This year marks the 15th anniversary of the lethal shooting of 15-year-old Alexis Grigoropoulos by a police officer in Athens in December 2008. Over 9,000 people took to the streets across Greece to pay tribute to the killed teenager and protest instances of police brutality.
The massive turnout proves that the shocking killing remains etched in the psyche of many Greeks, particularly the country’s “millennials” who were of a similar age as Grigoropoulos when he was murdered.
However, there is another legacy of that fateful December. Across Greece, a wave of rage and violence was unleashed, primarily by young people, with days of rioting in all major cities. There was anger at the police and there was anger at the government. The burning of the Athens municipal Christmas tree remains the defining image of those days. The unprecedented violence in the days that followed the killing of Grigoropoulos, and the flare-ups that take place annually with skirmishes between riot police and rioters, have become an indelible part of the debate that happens every year on this anniversary.

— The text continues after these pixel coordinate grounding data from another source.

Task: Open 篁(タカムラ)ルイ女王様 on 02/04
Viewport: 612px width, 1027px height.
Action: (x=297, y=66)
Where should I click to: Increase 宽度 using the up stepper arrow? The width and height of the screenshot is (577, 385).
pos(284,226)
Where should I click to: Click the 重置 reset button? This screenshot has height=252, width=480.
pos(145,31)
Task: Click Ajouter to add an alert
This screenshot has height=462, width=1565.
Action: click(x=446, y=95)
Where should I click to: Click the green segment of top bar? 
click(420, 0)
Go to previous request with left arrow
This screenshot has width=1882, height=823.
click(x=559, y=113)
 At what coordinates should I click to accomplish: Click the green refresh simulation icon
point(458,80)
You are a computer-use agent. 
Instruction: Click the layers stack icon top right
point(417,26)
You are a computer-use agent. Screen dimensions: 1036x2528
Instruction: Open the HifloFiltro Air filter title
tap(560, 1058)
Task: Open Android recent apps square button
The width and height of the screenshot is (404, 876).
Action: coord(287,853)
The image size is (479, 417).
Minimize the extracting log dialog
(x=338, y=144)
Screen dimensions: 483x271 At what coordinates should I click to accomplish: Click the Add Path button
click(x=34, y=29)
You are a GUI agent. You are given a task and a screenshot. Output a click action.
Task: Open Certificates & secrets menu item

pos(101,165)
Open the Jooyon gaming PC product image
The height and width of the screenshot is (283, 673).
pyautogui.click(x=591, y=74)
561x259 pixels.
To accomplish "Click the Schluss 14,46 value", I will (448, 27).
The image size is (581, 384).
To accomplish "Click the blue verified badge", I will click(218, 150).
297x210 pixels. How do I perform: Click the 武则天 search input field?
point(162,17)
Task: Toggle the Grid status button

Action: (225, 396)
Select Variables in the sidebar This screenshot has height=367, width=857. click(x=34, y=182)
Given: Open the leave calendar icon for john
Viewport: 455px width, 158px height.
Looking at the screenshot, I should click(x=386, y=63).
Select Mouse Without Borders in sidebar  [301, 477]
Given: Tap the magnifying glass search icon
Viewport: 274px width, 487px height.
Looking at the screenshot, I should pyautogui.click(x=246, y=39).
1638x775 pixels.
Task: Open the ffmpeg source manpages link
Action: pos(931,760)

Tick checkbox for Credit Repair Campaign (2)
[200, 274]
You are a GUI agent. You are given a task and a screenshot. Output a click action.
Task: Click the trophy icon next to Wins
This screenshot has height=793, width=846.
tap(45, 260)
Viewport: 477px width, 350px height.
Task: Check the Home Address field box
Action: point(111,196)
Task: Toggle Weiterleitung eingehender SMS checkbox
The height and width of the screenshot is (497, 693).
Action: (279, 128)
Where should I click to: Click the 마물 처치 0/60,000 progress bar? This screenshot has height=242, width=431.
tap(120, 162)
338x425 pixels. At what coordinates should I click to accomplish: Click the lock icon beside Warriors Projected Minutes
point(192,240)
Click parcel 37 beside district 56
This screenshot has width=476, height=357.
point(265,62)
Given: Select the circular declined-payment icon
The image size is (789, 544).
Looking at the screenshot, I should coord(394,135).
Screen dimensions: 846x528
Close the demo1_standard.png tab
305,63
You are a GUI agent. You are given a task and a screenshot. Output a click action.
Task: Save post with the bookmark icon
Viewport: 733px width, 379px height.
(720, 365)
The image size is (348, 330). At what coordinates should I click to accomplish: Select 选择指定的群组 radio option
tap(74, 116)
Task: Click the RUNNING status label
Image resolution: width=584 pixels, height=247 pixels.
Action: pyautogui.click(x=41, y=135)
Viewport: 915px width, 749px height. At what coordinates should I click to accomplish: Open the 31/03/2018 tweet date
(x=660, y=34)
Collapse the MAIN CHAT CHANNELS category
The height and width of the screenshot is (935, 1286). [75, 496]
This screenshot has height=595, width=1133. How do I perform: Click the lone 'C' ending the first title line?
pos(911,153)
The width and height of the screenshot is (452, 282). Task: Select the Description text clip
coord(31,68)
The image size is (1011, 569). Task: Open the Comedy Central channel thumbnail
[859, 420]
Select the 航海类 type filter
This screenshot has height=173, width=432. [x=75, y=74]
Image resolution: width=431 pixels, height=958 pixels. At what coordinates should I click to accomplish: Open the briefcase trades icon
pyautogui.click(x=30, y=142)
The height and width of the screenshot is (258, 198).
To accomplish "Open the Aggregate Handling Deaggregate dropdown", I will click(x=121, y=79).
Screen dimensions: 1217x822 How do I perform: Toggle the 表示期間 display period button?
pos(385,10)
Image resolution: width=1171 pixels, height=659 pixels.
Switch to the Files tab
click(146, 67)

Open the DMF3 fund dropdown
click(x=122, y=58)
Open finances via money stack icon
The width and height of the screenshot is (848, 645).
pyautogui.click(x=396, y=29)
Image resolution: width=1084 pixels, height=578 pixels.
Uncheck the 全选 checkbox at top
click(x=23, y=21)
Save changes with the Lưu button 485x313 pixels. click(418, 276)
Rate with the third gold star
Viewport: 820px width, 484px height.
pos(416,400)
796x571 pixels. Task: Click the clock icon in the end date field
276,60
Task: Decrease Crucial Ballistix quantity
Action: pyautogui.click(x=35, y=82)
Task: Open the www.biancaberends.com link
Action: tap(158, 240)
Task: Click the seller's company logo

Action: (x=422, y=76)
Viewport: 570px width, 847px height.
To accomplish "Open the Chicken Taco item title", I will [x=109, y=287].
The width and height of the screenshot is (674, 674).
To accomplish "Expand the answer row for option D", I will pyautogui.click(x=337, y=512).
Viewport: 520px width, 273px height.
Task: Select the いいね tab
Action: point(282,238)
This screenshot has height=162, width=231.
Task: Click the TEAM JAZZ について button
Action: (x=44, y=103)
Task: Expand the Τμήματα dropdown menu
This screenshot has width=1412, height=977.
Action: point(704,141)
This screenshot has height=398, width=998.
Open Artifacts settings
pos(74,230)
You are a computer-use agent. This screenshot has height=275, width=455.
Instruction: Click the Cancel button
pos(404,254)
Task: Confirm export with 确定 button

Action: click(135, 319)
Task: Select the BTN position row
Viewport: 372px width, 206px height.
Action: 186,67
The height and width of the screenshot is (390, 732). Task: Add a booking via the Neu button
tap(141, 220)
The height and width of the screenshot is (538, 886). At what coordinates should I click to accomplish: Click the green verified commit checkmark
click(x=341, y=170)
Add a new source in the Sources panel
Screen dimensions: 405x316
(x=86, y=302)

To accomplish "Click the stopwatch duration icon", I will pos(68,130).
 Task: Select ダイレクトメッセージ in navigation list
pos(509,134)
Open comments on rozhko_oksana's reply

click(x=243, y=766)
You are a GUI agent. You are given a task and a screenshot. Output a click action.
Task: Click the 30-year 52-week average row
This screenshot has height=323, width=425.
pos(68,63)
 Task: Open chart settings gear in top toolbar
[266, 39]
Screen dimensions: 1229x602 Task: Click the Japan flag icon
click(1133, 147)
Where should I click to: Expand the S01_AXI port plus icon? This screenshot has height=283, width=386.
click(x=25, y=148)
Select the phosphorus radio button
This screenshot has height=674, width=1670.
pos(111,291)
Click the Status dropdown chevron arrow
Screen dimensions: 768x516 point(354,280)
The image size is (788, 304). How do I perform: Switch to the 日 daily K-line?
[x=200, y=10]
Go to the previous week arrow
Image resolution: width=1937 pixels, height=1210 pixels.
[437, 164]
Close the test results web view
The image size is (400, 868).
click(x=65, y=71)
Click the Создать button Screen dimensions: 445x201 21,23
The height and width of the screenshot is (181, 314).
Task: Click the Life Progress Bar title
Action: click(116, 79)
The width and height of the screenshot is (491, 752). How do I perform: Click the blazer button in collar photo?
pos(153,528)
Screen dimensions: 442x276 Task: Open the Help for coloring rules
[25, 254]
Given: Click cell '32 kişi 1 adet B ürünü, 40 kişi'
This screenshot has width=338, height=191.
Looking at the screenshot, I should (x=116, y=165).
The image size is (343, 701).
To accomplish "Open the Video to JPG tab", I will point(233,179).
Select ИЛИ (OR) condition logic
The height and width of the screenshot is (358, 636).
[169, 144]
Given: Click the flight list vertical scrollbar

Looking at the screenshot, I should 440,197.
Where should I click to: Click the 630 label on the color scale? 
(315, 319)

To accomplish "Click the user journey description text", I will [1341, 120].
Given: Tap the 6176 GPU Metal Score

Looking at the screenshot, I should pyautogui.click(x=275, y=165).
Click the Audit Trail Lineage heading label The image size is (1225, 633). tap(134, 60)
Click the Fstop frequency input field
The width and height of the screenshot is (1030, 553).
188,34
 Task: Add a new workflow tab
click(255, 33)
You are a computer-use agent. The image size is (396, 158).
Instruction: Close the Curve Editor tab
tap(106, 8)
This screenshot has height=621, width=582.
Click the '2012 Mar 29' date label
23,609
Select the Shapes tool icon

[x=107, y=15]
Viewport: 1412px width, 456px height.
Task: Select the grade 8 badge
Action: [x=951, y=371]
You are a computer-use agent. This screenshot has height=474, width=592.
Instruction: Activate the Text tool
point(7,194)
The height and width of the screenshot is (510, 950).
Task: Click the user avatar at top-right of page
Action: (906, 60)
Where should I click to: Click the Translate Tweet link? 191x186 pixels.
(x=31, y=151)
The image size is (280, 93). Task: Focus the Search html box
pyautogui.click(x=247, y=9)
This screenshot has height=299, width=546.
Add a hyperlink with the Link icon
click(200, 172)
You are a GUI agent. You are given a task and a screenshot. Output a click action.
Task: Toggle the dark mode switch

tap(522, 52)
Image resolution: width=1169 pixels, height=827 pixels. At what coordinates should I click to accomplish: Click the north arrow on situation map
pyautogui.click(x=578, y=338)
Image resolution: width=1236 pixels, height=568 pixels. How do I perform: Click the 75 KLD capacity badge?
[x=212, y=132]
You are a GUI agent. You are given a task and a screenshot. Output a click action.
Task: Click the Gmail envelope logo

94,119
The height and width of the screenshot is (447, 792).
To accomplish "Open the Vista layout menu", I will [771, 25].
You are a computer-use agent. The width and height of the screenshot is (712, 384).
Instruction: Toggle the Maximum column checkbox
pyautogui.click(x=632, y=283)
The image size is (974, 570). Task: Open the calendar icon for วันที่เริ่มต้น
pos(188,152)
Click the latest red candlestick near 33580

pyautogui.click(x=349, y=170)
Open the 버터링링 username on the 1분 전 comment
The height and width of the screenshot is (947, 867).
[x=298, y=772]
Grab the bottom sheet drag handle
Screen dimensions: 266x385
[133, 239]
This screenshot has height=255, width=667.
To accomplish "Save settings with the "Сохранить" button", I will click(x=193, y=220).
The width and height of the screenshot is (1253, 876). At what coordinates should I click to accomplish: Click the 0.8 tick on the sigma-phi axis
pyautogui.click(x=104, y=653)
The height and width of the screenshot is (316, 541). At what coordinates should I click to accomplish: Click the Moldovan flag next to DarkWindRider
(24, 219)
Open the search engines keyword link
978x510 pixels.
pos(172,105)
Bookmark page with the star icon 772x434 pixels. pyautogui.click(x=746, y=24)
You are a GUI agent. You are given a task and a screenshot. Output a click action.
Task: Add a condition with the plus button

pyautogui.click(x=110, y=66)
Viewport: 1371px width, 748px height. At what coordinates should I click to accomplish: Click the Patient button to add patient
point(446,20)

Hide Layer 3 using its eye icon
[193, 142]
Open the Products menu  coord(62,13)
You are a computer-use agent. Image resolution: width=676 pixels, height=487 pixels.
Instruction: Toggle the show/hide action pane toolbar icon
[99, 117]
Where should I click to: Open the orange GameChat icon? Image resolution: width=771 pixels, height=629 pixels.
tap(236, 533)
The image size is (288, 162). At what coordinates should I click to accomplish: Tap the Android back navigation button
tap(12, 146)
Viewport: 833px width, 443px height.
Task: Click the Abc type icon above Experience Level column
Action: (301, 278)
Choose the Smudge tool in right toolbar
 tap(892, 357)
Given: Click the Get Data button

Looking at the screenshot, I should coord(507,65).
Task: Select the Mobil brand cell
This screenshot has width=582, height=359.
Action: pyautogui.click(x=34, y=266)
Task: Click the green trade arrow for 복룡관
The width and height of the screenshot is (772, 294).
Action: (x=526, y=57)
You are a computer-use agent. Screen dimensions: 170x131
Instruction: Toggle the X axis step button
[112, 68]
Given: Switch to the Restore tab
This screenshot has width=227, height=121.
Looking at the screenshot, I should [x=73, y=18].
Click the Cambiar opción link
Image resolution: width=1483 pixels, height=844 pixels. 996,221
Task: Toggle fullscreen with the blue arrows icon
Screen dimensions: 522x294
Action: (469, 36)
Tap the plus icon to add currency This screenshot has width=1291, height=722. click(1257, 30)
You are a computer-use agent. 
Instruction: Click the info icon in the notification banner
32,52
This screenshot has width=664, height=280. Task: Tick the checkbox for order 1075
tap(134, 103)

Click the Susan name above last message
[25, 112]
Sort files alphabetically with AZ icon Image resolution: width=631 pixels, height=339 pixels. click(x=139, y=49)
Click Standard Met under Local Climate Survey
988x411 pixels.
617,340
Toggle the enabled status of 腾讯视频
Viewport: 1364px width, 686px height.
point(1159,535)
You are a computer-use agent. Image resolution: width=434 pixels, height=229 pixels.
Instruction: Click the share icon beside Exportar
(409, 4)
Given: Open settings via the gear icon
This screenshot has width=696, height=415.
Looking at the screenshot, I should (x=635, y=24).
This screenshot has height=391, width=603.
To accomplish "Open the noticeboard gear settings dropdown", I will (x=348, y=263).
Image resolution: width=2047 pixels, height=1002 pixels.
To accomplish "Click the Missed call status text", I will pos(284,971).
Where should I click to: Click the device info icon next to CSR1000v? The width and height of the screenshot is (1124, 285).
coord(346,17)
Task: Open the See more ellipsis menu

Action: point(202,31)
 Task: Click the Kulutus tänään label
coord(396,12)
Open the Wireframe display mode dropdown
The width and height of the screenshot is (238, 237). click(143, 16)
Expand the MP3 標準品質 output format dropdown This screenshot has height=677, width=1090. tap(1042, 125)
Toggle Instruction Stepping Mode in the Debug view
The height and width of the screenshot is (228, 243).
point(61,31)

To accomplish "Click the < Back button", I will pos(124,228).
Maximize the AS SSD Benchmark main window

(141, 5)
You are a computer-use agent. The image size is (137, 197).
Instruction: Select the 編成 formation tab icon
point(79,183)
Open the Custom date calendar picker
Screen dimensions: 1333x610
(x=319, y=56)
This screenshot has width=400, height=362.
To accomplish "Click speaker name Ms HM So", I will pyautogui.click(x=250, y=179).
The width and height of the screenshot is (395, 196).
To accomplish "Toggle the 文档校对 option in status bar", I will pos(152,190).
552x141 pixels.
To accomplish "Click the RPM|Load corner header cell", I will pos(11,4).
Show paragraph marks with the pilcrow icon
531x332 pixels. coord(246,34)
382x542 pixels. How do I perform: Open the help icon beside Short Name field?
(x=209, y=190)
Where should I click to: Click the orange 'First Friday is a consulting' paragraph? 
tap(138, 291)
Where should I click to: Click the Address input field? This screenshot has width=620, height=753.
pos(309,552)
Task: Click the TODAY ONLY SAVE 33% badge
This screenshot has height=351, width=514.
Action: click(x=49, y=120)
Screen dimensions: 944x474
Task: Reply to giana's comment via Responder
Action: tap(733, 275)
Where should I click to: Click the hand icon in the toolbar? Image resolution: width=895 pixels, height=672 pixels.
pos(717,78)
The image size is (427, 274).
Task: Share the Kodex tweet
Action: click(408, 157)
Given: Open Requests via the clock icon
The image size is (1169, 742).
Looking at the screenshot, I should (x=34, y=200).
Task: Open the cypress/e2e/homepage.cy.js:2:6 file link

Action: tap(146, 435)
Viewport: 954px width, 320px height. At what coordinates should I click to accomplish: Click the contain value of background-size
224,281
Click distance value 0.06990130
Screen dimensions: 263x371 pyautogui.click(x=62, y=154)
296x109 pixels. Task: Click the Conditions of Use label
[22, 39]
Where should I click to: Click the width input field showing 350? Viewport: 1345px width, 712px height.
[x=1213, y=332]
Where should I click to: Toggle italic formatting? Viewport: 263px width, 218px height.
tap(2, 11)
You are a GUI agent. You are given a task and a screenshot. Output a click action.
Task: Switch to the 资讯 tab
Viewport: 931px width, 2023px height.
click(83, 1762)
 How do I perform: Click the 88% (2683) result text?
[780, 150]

Greek social media are full of posts participating in a twisted ‘competition’ regarding which of the political spectrum’s dead deserve to be remembered and commemorated
Instead of a unified, apolitical condemnation of the murder of a teenager by a police officer, Greek social media, mirroring the division and toxicity seen in many countries (including the US and the UK), are full of posts participating in a twisted “competition” regarding which of the political spectrum’s dead or perceived “martyrs” deserve to be remembered and commemorated.
There are posts comparing the murder of Grigoropoulos to that of the three Marfin Bank employees who died in the arson attack on their branch during anti-austerity demonstrations in 2010, or that of 20-year-old student Thanos Axarlian who was murdered in 1992 by the November 17 terrorist group during the botched assassination of then finance minister Yiannis Paleokrassas.
But, in no world do two (or more) wrongs make a right. All victims of violence, whether their cause has been adopted by the left or the right, deserve to be commemorated, and all perpetrators should be condemned. Unnecessary comparisons only fuel the import of the so-called “culture wars” in Greek society.